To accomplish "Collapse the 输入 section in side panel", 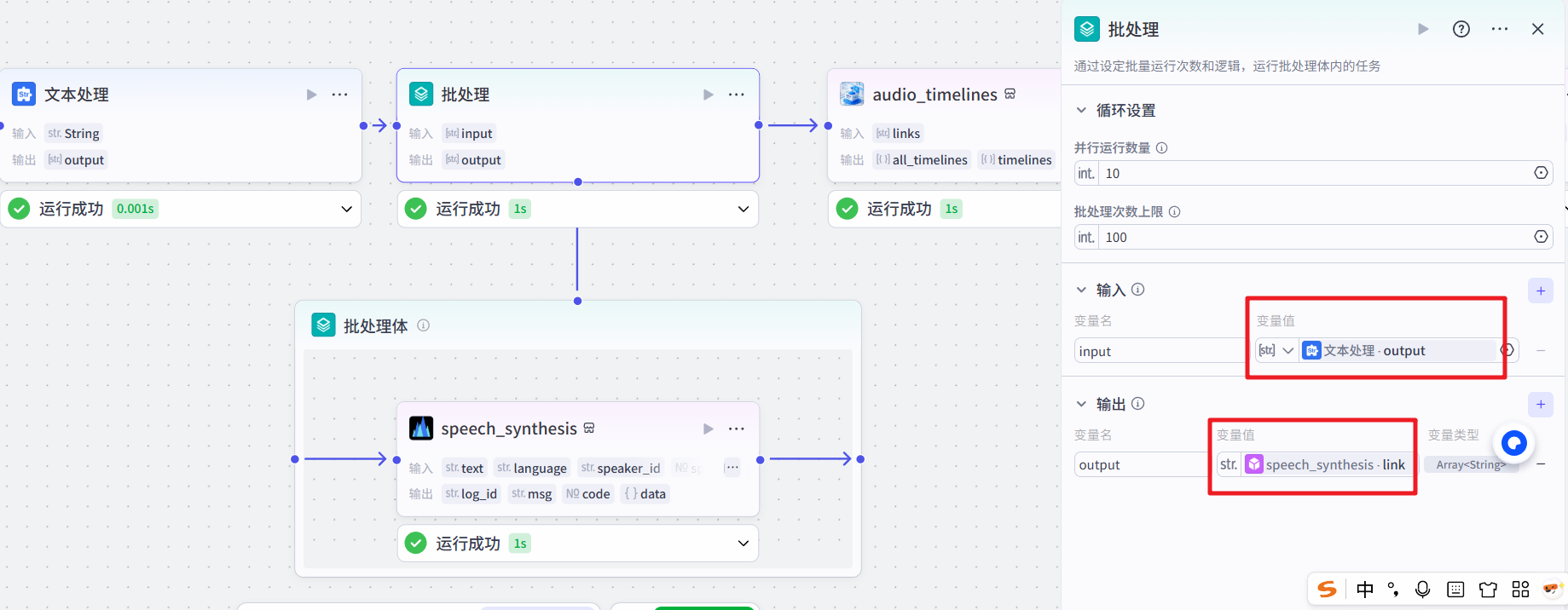I will [x=1081, y=291].
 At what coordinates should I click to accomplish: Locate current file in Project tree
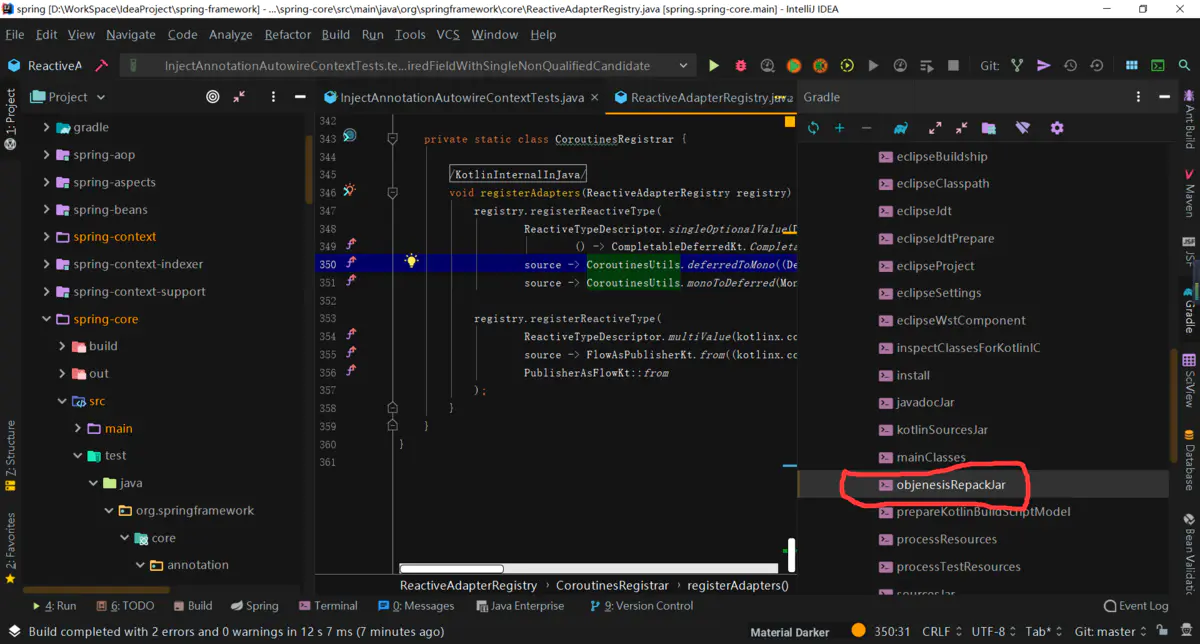pos(212,97)
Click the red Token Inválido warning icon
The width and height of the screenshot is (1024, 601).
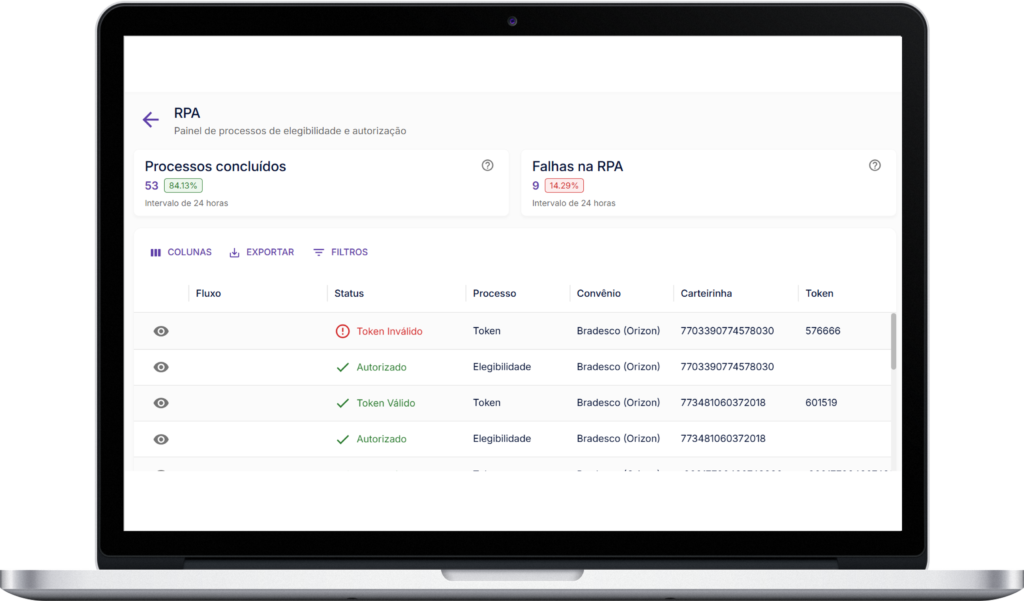click(x=342, y=331)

● **Brief**
What you need to copy is the run of lines from the one holding "Click the red Token Inválido warning icon" through the end of the data, exactly and only, both ends included, pictures omitted.

● **Exercise answer**
Click the red Token Inválido warning icon
The width and height of the screenshot is (1024, 601).
click(x=342, y=331)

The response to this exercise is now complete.